Liberally construed, Plaintiff's motion could be considered as a motion to amend under Rule 15(a), seeking to add various claims of sexual harassment, hostile work environment, and discrimination on the basis of conviction status and gender discrimination under Title VII. (Pl.'s Letter Motion, Dkt. 88, at 15.)

The Second Circuit has held that "[o]nce judgment is entered[,] the filing of an amended complaint is not permissible until judgment is set aside or vacated pursuant to Fed. R. Civ. P. 59(e) or 60(b)." Janese v. Fay, 692 F.3d 221, 229 (2d Cir. 2012) (citation omitted); see Ruotolo v. City of New York, 514 F.3d 184, 191 (2d Cir. 2008) ("A party seeking to file an amended complaint post[-]judgment must first have the judgment vacated or set aside pursuant to Fed. R. Civ. P. 59(e) or 60(b)." (citation omitted)). "[T]o hold otherwise would enable the liberal amendment policy of Rule 15(a) to be employed in a way that is contrary to the philosophy favoring finality of judgments and the expeditious termination of litigation." Janese, 692 F.3d at 229 (citations omitted). "[H]owever, [] considerations of finality do not always foreclose the possibility of amendment, even when leave to replead is not sought until after the entry of judgment." Williams v. Citigroup Inc., 659 F.3d 208, 213 (2d Cir. 2011). "[I]t might be appropriate in a proper case to take into account the nature of the proposed amendment in deciding whether to vacate the previously entered judgment." Id. (citations omitted). However, "[w]hen the moving party has had an opportunity to assert the amendment earlier, but has waited until after judgment before requesting leave, a court may exercise its discretion more exactingly." Ruotolo, 514 F.3d at 192 (citation omitted).

"A district court has discretion to deny leave for good reason, including futility, bad faith, undue delay, or undue prejudice to the opposing party." McCarthy v. Dun & Bradstreet Corp., 482 F.3d 184, 200 (2d Cir. 2007) (citation omitted). "Where a party seeks leave to amend after a period of delay, the burden is on the party who wishes to amend to provide a satisfactory explanation for the delay, and the court is free to conclude that ignorance of the law is an unsatisfactory excuse." Morency v. NYU Hosps. Ctr., 728 F. App'x 75, 76 (2d Cir. 2018) (summary order) (internal quotation marks, alterations, and citation omitted). "Prejudice may be found, for example, when the amendment is sought after discovery has been closed." N.H. Ins.
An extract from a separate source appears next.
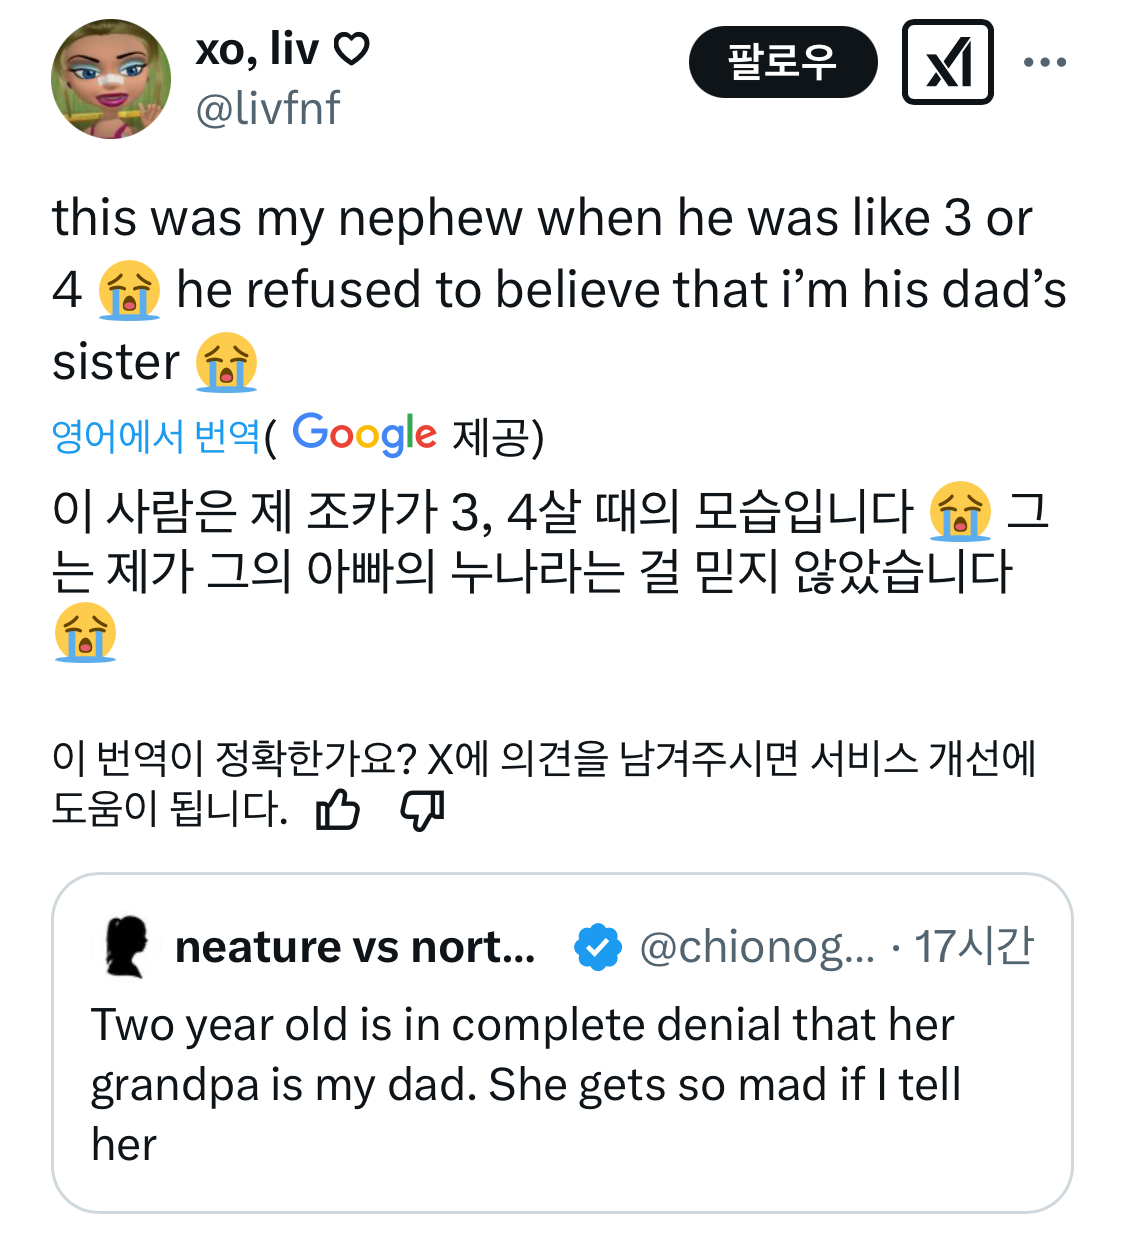
Task: Click the Google logo by the translation
Action: coord(365,435)
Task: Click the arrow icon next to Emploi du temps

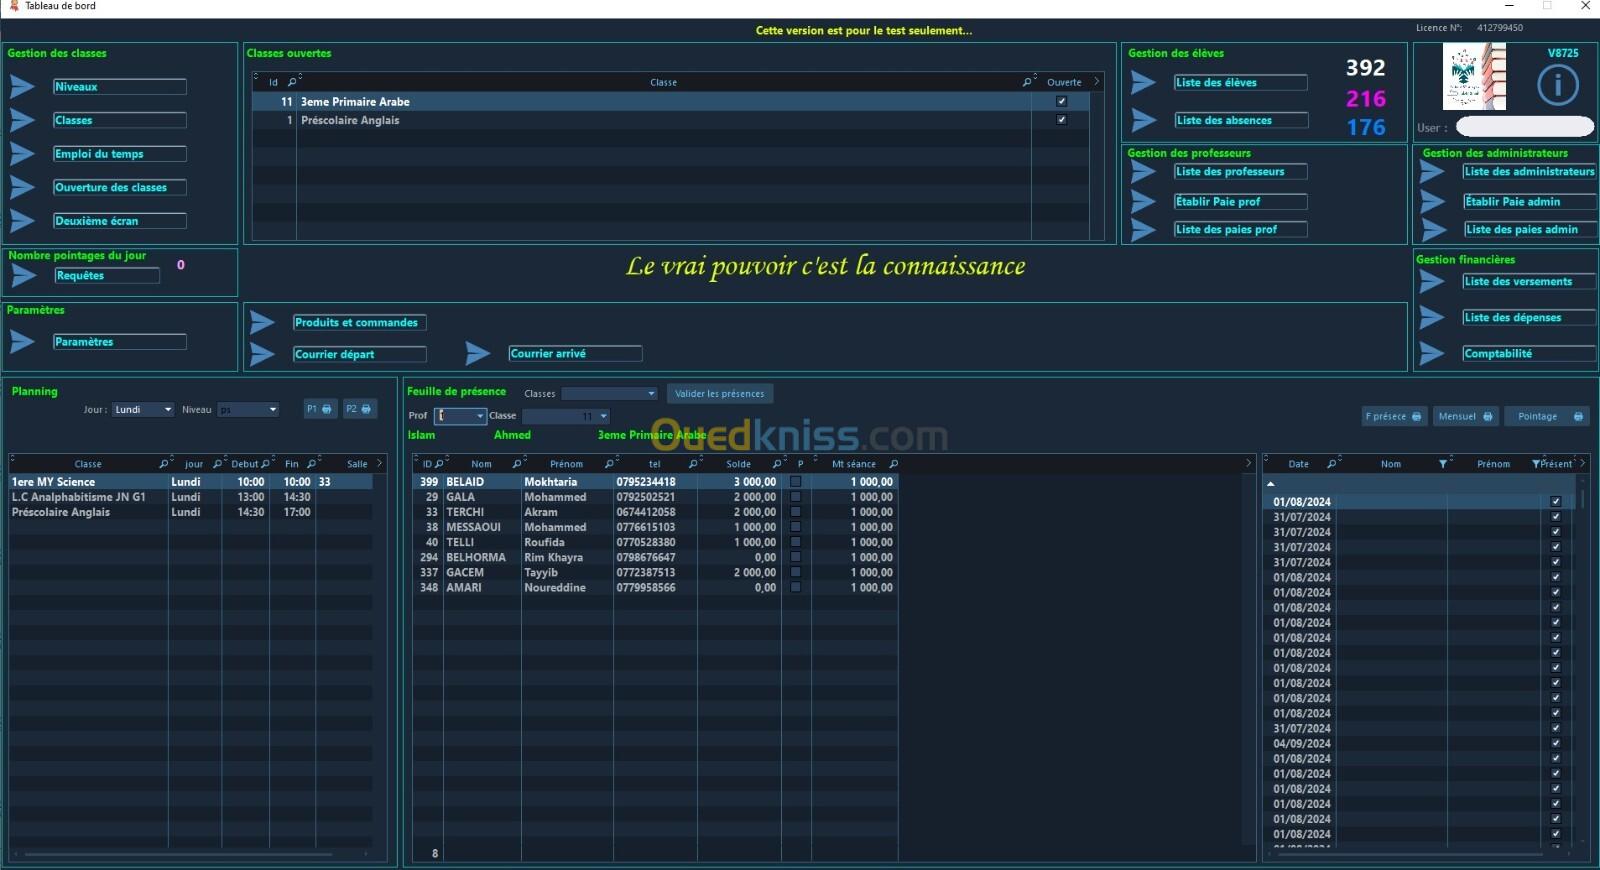Action: pos(22,154)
Co. v. Total Tool Supply, Inc., 621 F. Supp. 2d 121, 123 (S.D.N.Y. 2009); see Scott v. N.Y.C. Dep't of Corr., 445 F. App'x 389, 391 (2d Cir. 2011) (summary order) (affirming denial of motion to amend and finding of prejudice, where defendants "had already deposed [plaintiff], otherwise completed discovery, and moved for summary judgment, and [plaintiff's] original complaint could not fairly be read to assert a claim for gender discrimination based on unequal terms and conditions of employment").
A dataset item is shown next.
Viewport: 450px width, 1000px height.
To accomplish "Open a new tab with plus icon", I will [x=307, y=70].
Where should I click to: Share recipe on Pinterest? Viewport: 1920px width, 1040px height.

Here, the Court has concluded that Plaintiff is not entitled to relief under Rule 60(b), which would in most cases foreclose Plaintiff's motion to amend his complaint. Even taking into account the nature of a potential motion to amend the complaint in this case, the Court finds that it should still be denied, considering that before the entry of judgment, the case had been ongoing for almost three years, discovery had long closed, and the motions for summary judgment had been fully briefed. See McCarthy, 482 F.3d at 202 (affirming denial of motion to amend and finding inordinate delay, where "discovery had closed, defendants had filed for summary judgment, and nearly two years had passed since the filing of the original complaint"). Plaintiff did not once seek to amend during this inordinate delay, even though Plaintiff or his counsel knew or should have known of the basis for the amendment. See Frenkel v. N.Y.C. Off-Track Betting Corp., 611 F. Supp. 2d 391, 394 (S.D.N.Y. 2009) ("[T]he Court may deny a motion to amend when the movant knew or should have known of the facts upon which the amendment is based when the original pleading was filed, particularly when the movant offers no excuse for the delay." (internal quotation marks and citation omitted)), opinion adopted, 701 F. Supp. 2d 544 (S.D.N.Y. 2010).
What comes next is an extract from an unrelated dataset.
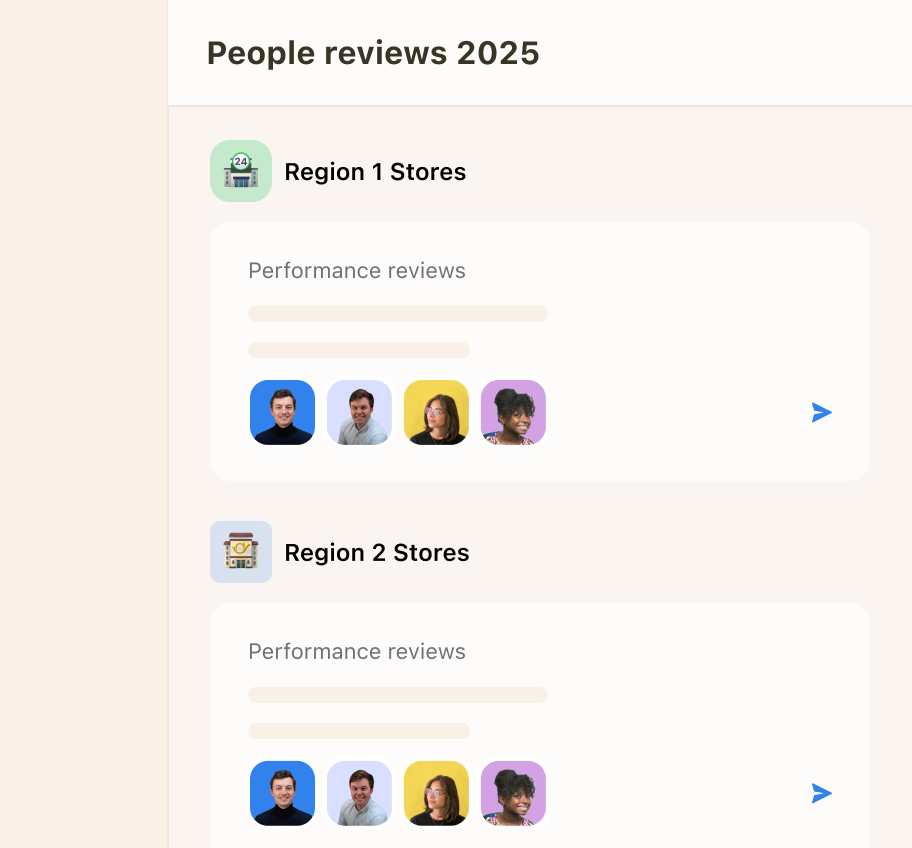
Task: Click the Region 2 Stores post office icon
Action: tap(240, 551)
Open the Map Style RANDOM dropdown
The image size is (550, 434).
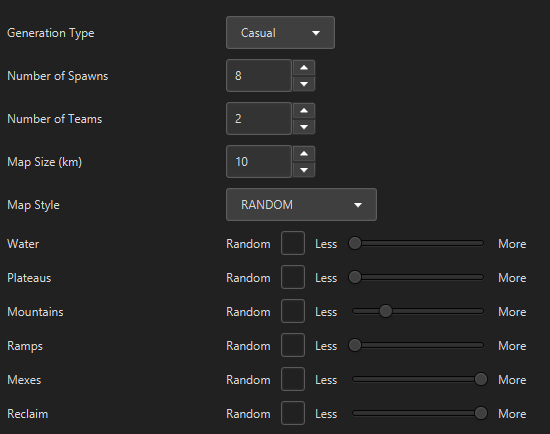pyautogui.click(x=301, y=205)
Plaintiff argues that Defendant TDF had been on notice about Plaintiff's sexual harassment claim, because he had complained to Defendant TDF following the incident with Defendant Cooper, and would not be harmed by the amendment. (Pl.'s Letter Motion, Dkt. 88, at 25.) However, Defendants have also presumably relied on the Complaint filed in this action and proceeded accordingly during discovery and the summary judgment stage. By Plaintiff's own admission and request, additional discovery would be needed. (See id. at 16 ("Plaintiff has a right to interview and request an investigation of other employees that ha[ve] been [s]upervised by Defendant Cooper"); id. at 22 ("Plaintiff request[s] that the court demand that all filings and request for information [be] reset. . . . Plaintiff ask that courts intervene and force Defense to produce.").) For this reason, and because the resolution of the dispute would be significantly delayed, the proposed amendment would be prejudicial to Defendants. See Monahan v. N.Y.C. Dep't of Corr., 214 F.3d 275, 284 (2d Cir. 2000) (finding prejudice would result if a new claim would "(i) require the opponent to expend significant additional resources to conduct discovery and prepare for trial; [or] (ii) significantly delay the resolution of the dispute" (citation omitted)).

Plaintiff also argues that "Defendant TDF is not unfairly prejudiced by any addition to Title VII," because "Defendant['s] participation in crime makes the Defendant the aggressor" and "Defendant has possibly broken multiple federal and state laws by withholding and destroying evidence from a crime." (Pl.'s Letter Motion, Dkt. 88, at 27-28.) However, whether Defendants are civilly or criminally liable is largely irrelevant to the procedural question of whether a motion to amend should be granted under Rule 15(a), where judgment has already issued and the movant knew or should have known of the same alleged liability when the original complaint was filed and before the case has been fully litigated.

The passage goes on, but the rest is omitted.